J’ai posé mes mains sur son cul, là où il y avait un minimum de chair. Vite, se vider, et laisser là cette fille trop moche. Accélérer la manœuvre, ne pas faire attention aux bruits louches qu’elle fait, trop heureuse de pouvoir au moins une fois se faire culbuter par un bel homme. La pousser légèrement contre la banquette, là où c’est le plus sombre. Voilà, comme ça c’est bien, je ne vois plus que son cul à l’air, défoncé par mes coups de reins. Le parking est toujours désert, merci mon Dieu. Je ferme les yeux. J’imagine que je ne défonce non plus un laideron sans intérêt mais une splendide Asiatique, une Africaine aux formes sublimes, une Cubaine qui se déhanche avec grâce et sensualité. Comme ça c’est bien. J’accélère, je sens que ça vient, l’Asiatique se met à pousser de petits gémissements, l’Africaine rugit et me donne de bons coups de cul et la Cubaine s’agite dans tous les sens. Je craque, je lâche ma sauce et remue encore un peu avant de me laisser définitivement aller. Merci les filles, c’était très bon.

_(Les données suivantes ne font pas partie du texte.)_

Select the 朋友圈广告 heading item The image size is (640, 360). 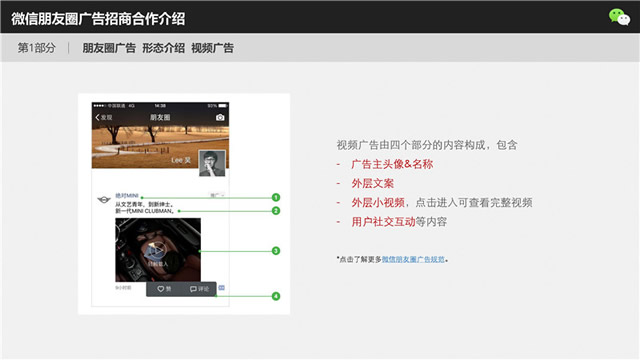pyautogui.click(x=109, y=48)
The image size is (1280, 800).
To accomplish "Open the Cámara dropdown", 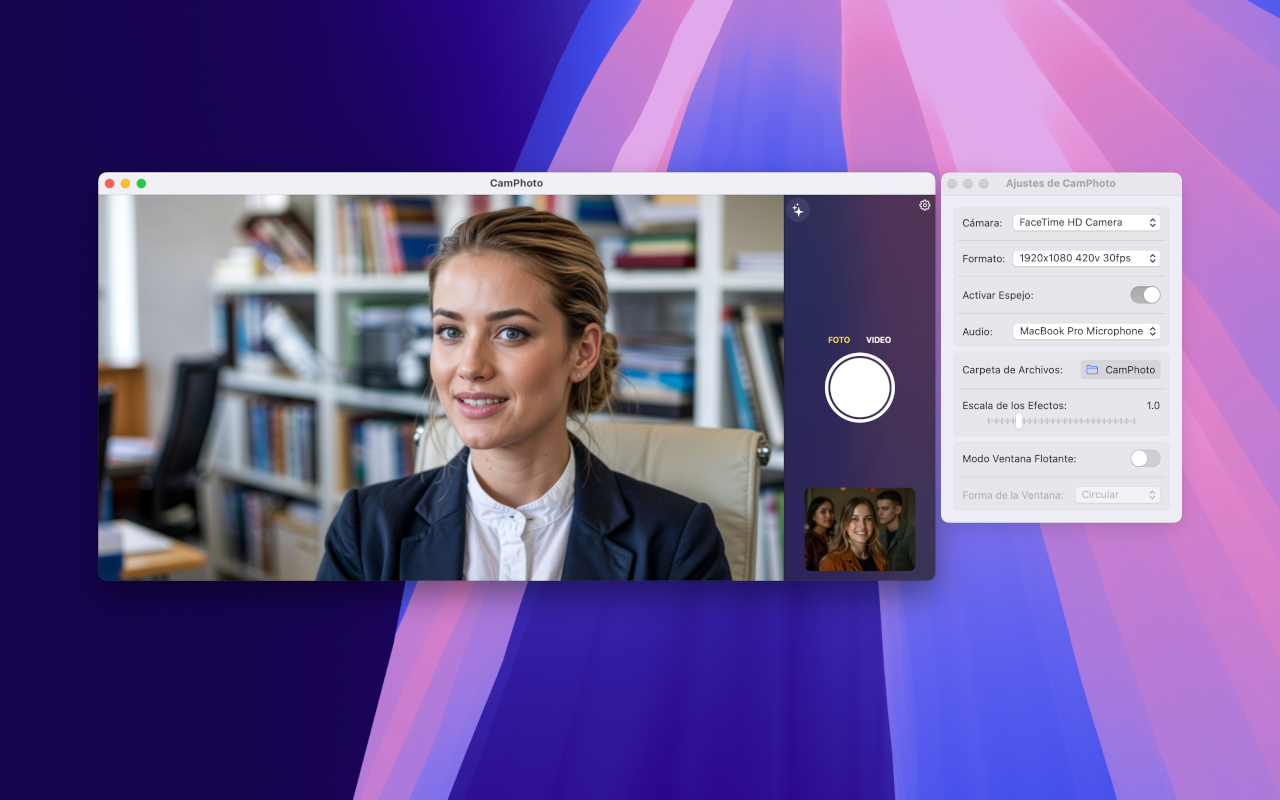I will tap(1086, 223).
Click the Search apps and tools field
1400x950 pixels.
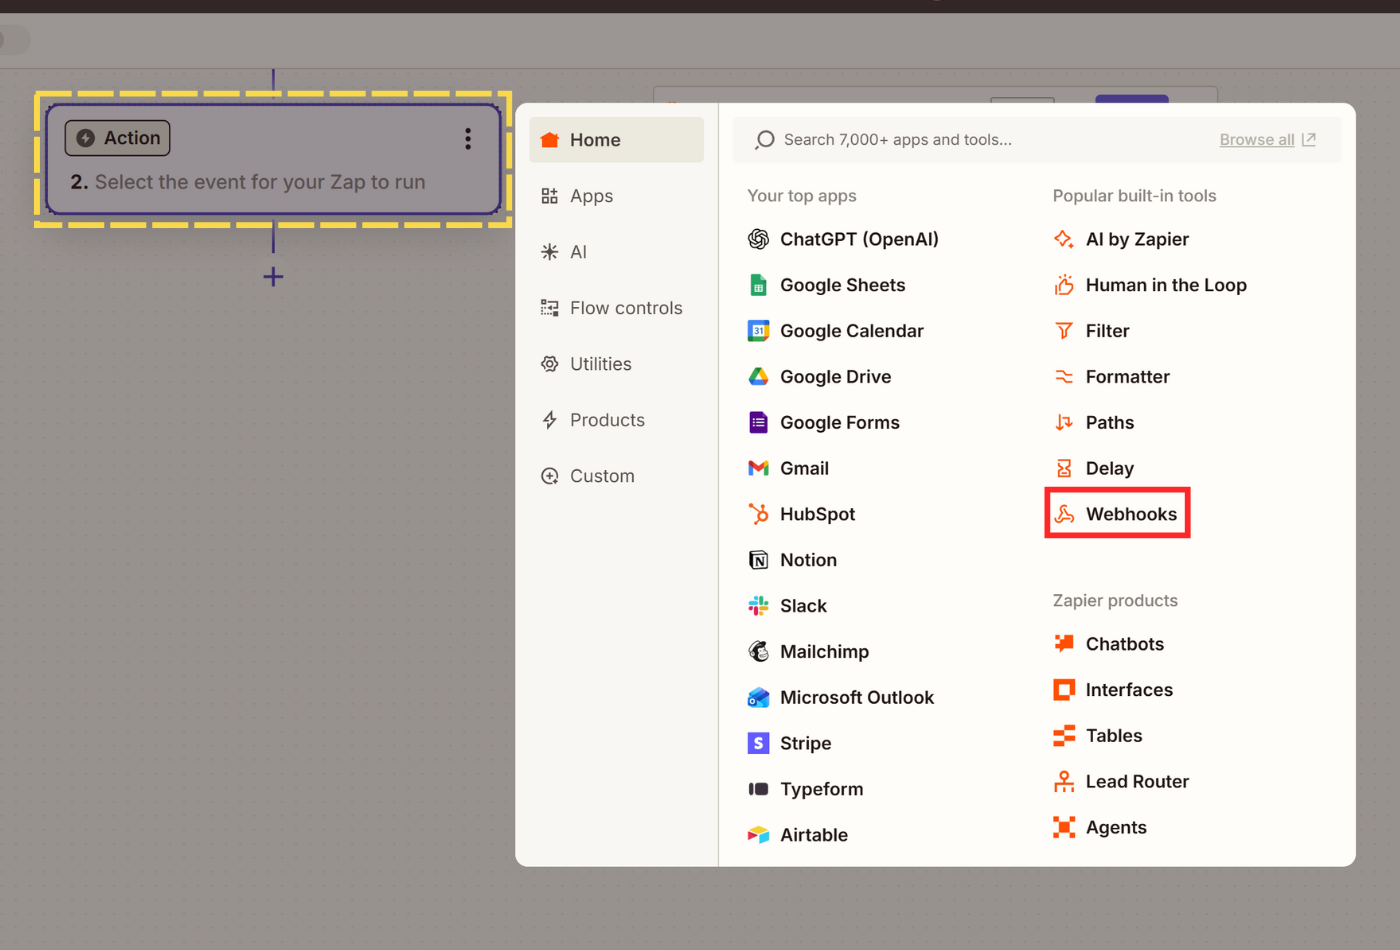[980, 140]
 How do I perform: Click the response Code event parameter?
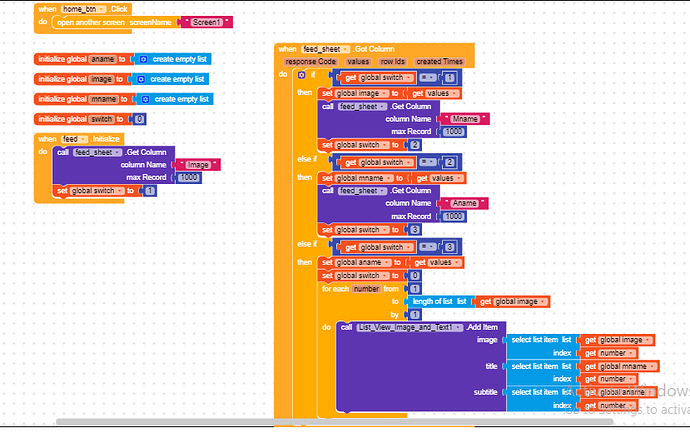pyautogui.click(x=311, y=61)
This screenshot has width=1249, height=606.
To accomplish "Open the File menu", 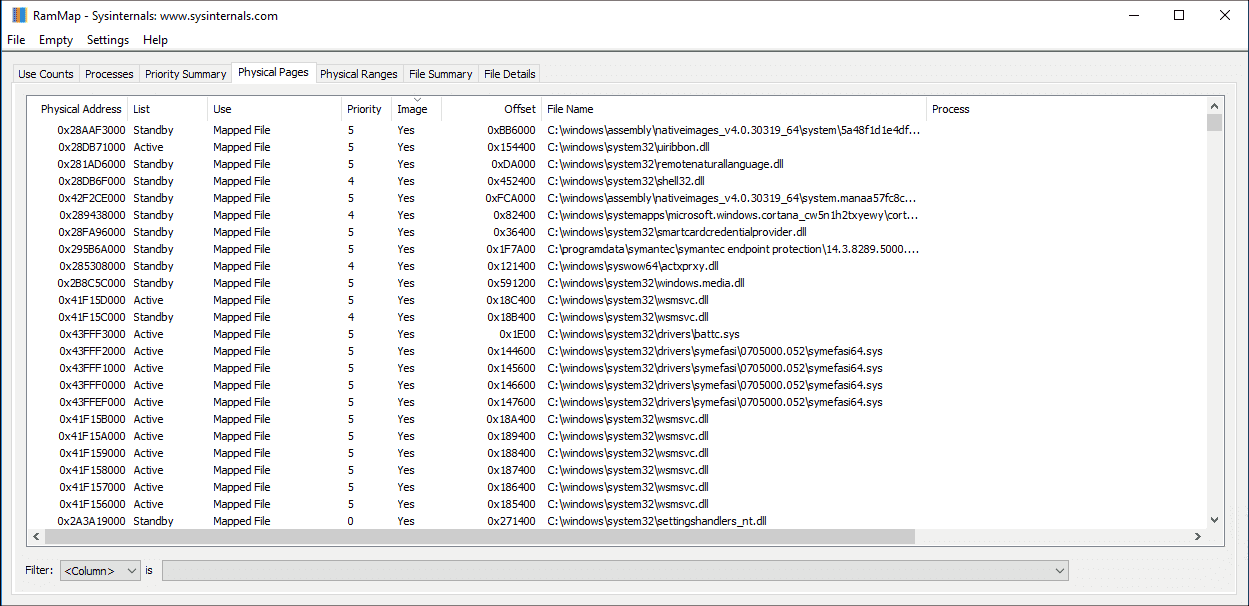I will tap(16, 40).
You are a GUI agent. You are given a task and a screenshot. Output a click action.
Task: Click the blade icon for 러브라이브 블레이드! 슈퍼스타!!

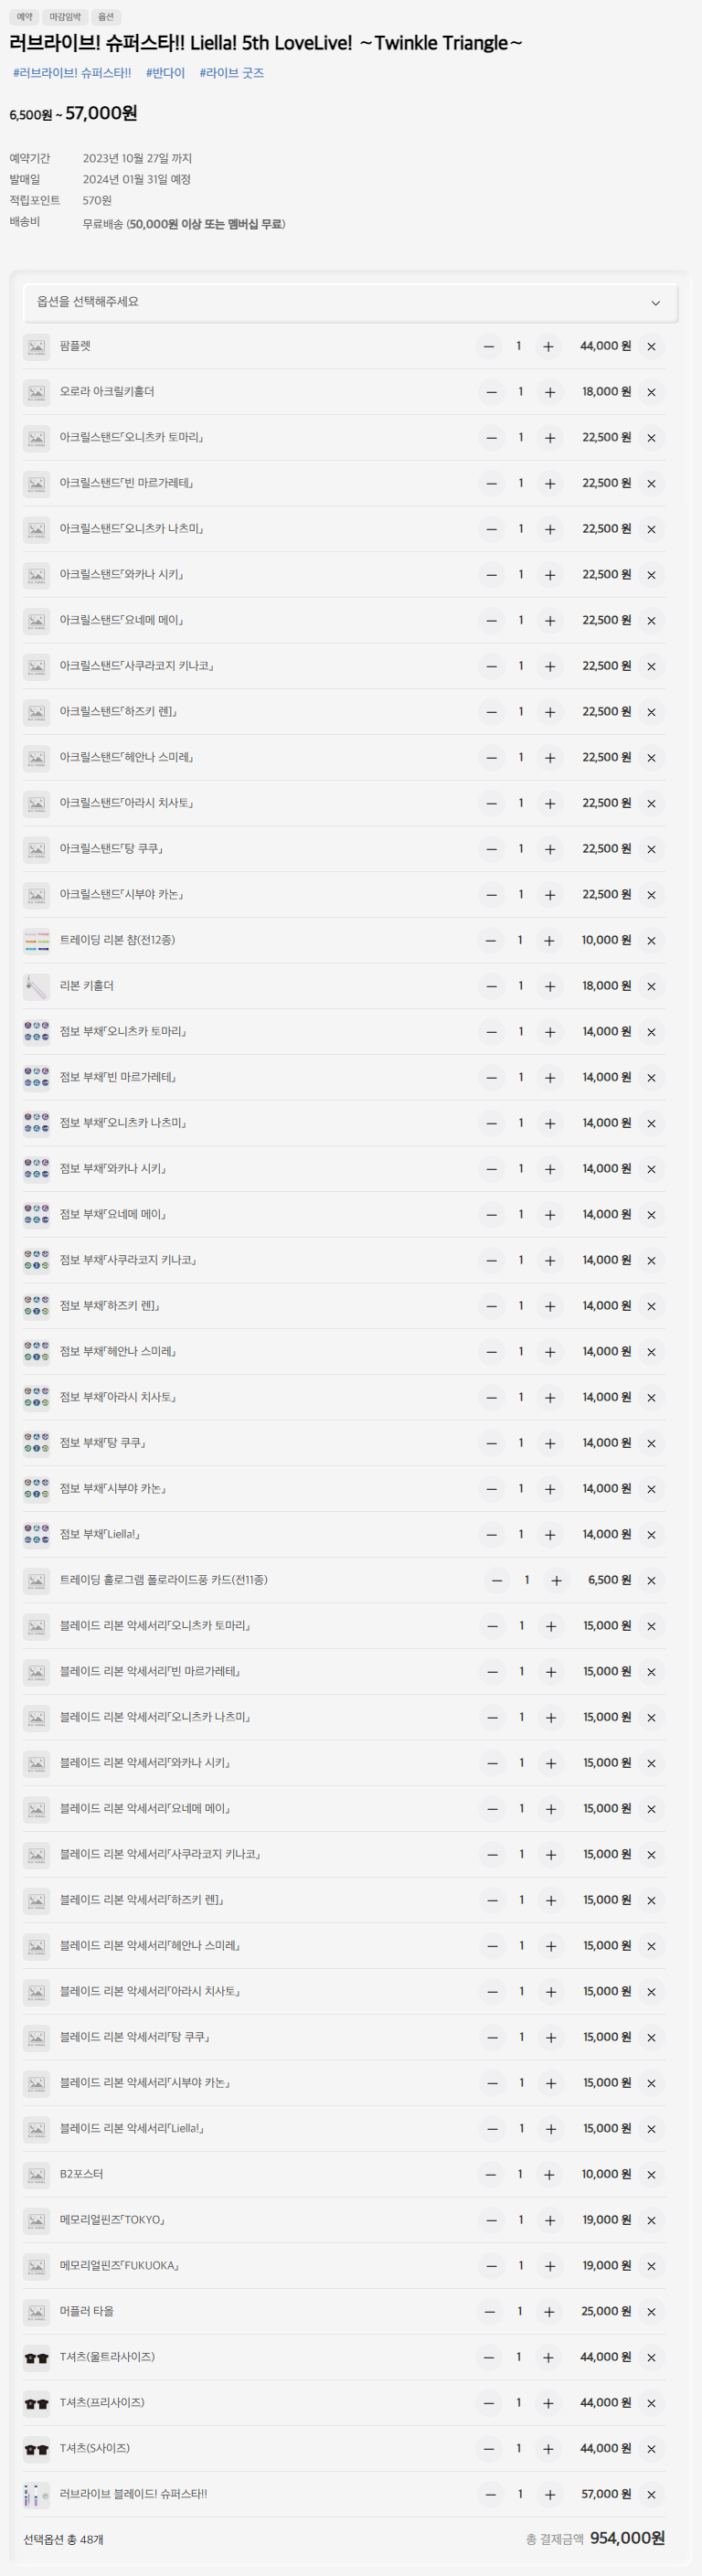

La fille s’est retournée et m’a refait un grand sourire. Je me demandais ce qu’elle attendait pour aller se faire reconstruire une dentition correcte. J’ai pensé à plein de saloperies à lui dire, et puis je me suis dit que ce n’était pas une façon correcte de la remercier. Je m’étais lâché, je me sentais mieux. J’y voyais plus clair aussi. Moi, j’avais sauté ça ? Comment j’avais pu ? C’était vraiment dégueu, vraiment trop. Je suis retourné voir mes potes. Les autres filles étaient parties. Ils semblaient calmés. « Ça va mec ? » Non ça n’allait pas super. Un pote s’est mis à parler des vitrines d’Amsterdam. C’était pas comme chez nous, y avait des très belles femmes. Je les écoutais d’une oreille. Demain, j’allais me prendre un billet d’avion.